Curriculum reform without faculty development is an empty promise. Most social work faculty in Kerala have had little exposure to gerontology, ageing technology, or the kind of systems thinking this curriculum requires. Upskilling existing faculty needs to run alongside any new curriculum, not follow it. Bringing in practitioners as guest faculty while permanent staff are being developed, creating faculty exchange arrangements with institutions that already have gerontology depth, and using the proposed KIHAL as a faculty development hub rather than only a research institution are all practical starting points. Realistically, embedding genuine gerontological competency across a faculty cohort takes three to five years. That clock needs to start now.
Fourth, social work colleges need to build serious, sustained partnerships with panchayats, community organisations, and the new district structures under the elderly welfare framework. Individual relationships exist in some places. They need to become institutional and not dependent on a particular faculty member or principal.
Fifth, advocate clearly for the formal creation of the care navigator role within the Department of Senior Citizens Welfare. This is not a vague policy. It is a specific employment structure that would give social work graduates a professional home in the state's elderly care system and provide elderly people with a trained, accountable point of contact.
There is also a sixth area the profession has tended to ignore. Not all elderly care innovation will come from the government. Social workers with entrepreneurial inclinations can build practices around family mediation, caregiver coaching, community programme design, and longevity planning. The silver economy is growing, and social enterprise in this space can generate both income and impact. Social work education should stop treating private practice and social enterprise as somehow less legitimate than institutional work.
None of this is easy. But none of it is out of reach. Kerala has the institutions, the community connections, and a government that has signalled it wants to act. What the profession needs now is the honesty to admit it is not yet equipped, and the commitment to get there.
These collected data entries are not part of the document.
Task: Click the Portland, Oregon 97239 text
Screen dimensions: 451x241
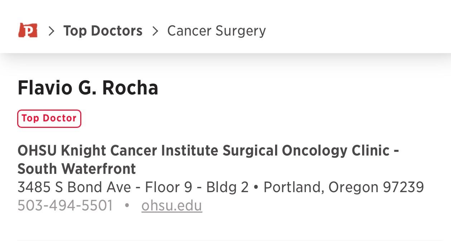Action: coord(344,187)
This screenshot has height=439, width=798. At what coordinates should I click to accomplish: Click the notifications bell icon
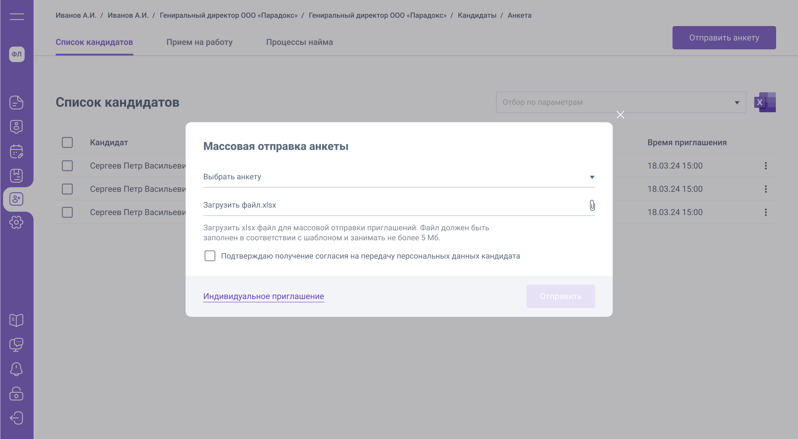[x=16, y=369]
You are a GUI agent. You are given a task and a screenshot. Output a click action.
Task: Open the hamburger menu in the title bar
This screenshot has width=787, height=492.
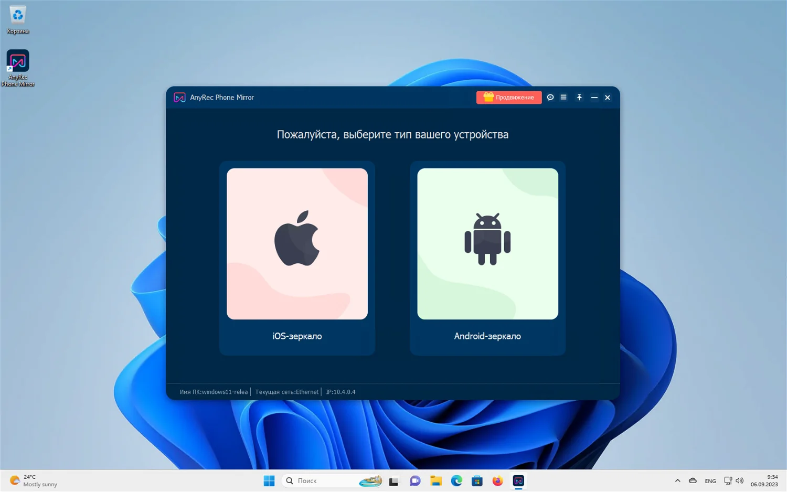563,98
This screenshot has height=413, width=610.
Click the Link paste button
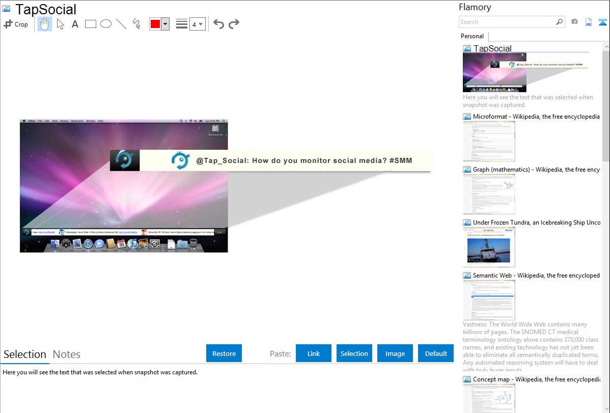click(314, 353)
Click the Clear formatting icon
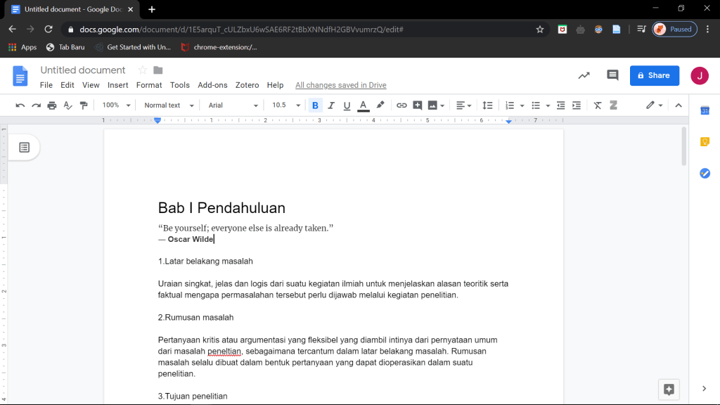The image size is (720, 405). 598,105
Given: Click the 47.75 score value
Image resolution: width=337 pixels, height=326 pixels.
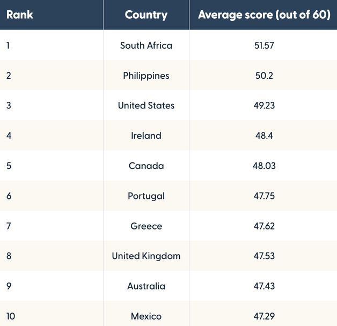Looking at the screenshot, I should 264,196.
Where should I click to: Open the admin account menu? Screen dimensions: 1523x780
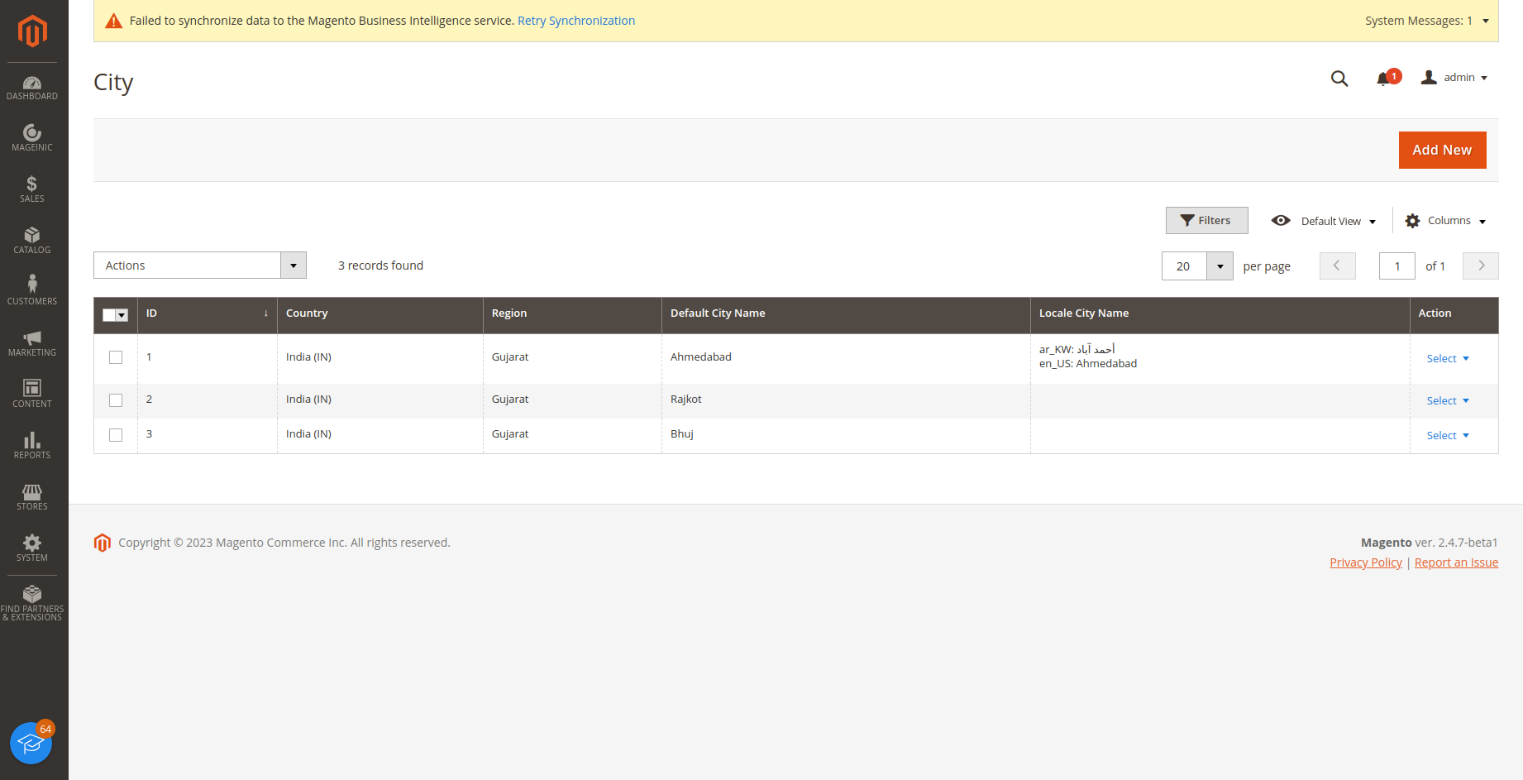tap(1454, 78)

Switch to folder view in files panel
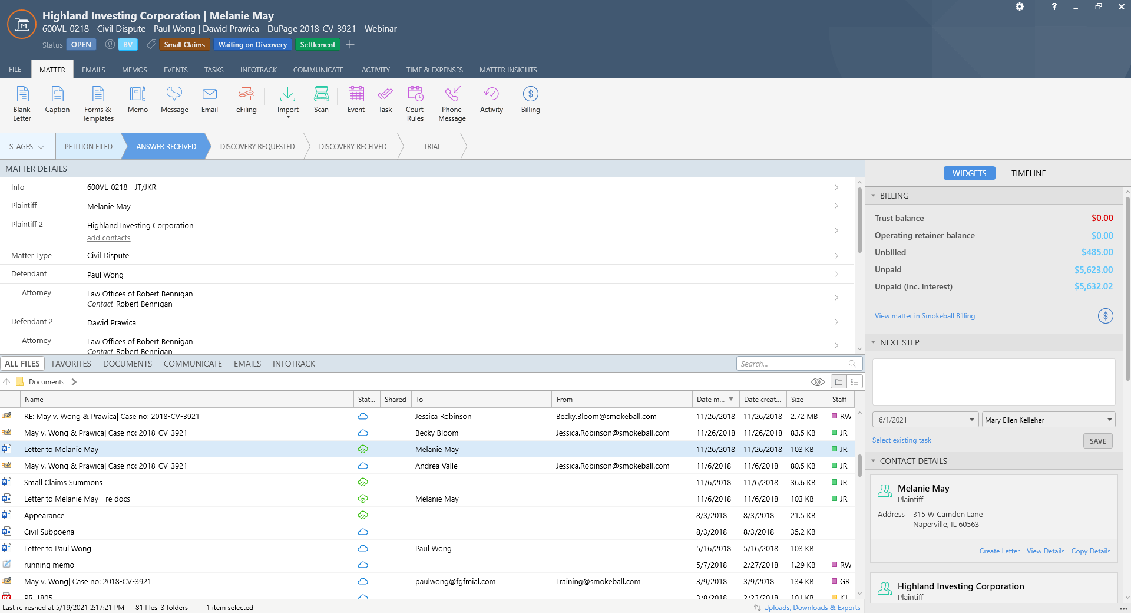839,382
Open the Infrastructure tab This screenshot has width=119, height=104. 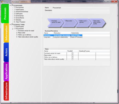click(6, 91)
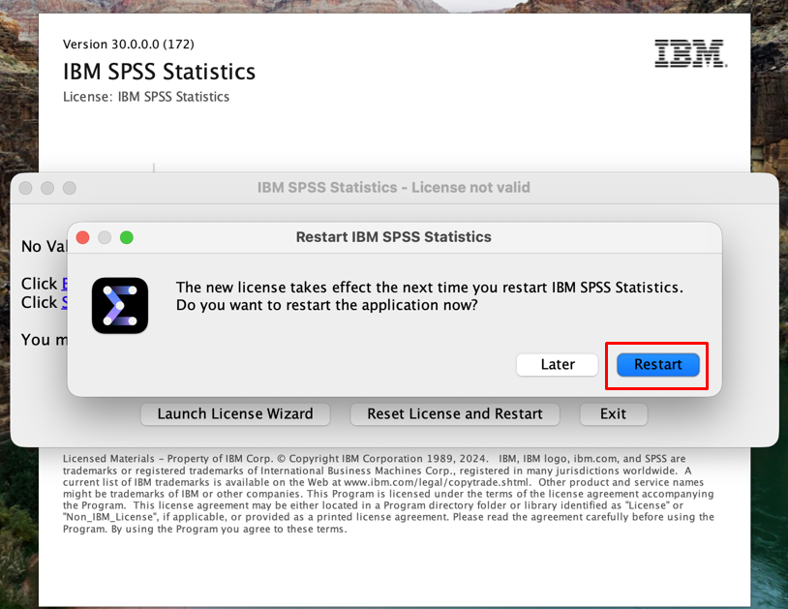Screen dimensions: 788x609
Task: Click the green zoom button of the Restart dialog
Action: [x=127, y=237]
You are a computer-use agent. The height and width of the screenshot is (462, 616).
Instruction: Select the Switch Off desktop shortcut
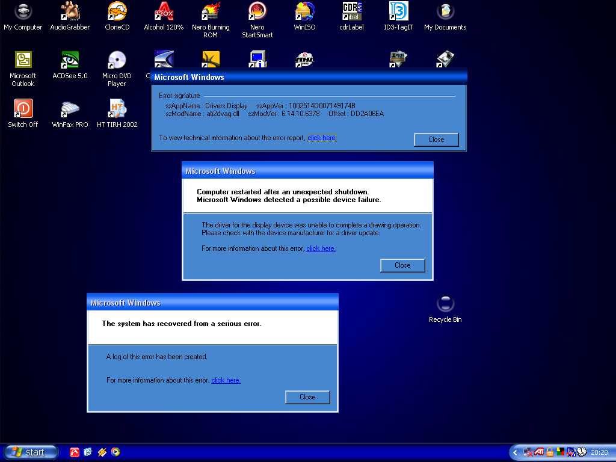point(23,109)
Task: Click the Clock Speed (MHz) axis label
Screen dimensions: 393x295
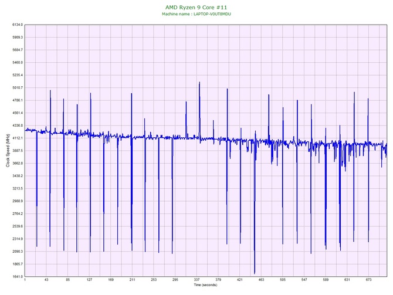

The conversation needs to happen now
We have 60 years of social work education in Kerala. We have community relationships. We have the panchayat system working on elderly care as a potential partner. And we have KAPS making the case, publicly and specifically, that social work belongs at the centre of this response.
The ageing transition is a version of what Kerala has navigated before, when it built public health infrastructure, when it ran literacy campaigns, and when it turned panchayats into working institutions. Those transitions required the same things this one does: sustained professional commitment, honest self-assessment, and willingness to change.
What we need is the professional honesty to look at what we are currently producing and ask whether it is adequate for what Kerala actually faces. My honest answer is no. And I think most of us already know it.
The conversation needs to happen now, in our colleges, in our professional associations, and with the government bodies just created to take this forward.